Israeli settlers torch Palestinian warehouse and farmland amid surge in West Bank violence
Dozens of Israeli settlers launched arson attacks on a Palestinian warehouse, a Bedouin village, and farmland in the northern occupied West Bank on Tuesday, injuring several Palestinians.
The incidents come during the annual olive harvest season, when Palestinians access their agricultural land, and follow a UN report showing that settler violence last month hit its highest level since records began two decades ago.
In Beit Lid, a Palestinian warehouse was torched and trucks destroyed. Fires also engulfed tents in the Bedouin village of Deir Sharaf. The Israeli Defense Forces (IDF) said troops intervened, arresting several settlers, but were later attacked themselves by other settlers nearby.
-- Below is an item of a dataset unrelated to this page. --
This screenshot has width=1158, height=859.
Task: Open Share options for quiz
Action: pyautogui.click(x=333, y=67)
Four suspects were detained by Israeli police.
President Isaac Herzog condemned the violence as “shocking and serious,” calling it a “red line.” IDF Central Command chief Maj-Gen Avi Bluth said such attacks “undermine security stability” and “must be dealt with firmly.”
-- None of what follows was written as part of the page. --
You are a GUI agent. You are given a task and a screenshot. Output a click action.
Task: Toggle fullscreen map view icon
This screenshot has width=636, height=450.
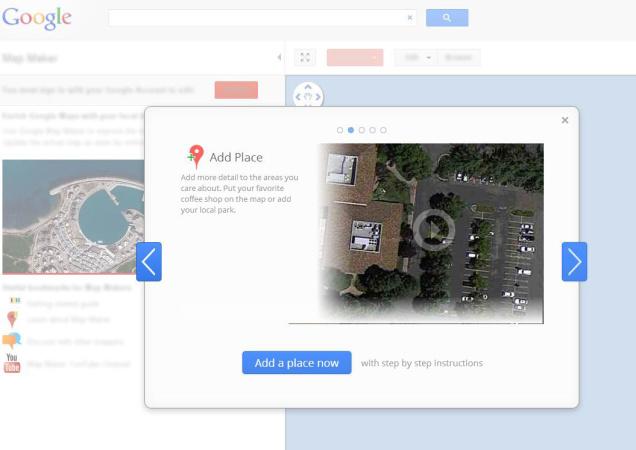306,58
According to the UN’s humanitarian office (OCHA), October saw more than 260 settler attacks — an average of eight per day — with over 140 Palestinians injured and more than 4,200 olive trees destroyed.
The violence comes amid record settlement expansion. Watchdog Peace Now says tenders for over 5,600 new settler homes have been issued in 2025, as Finance Minister Bezalel Smotrich pushes to de facto annex the West Bank and block any future Palestinian state.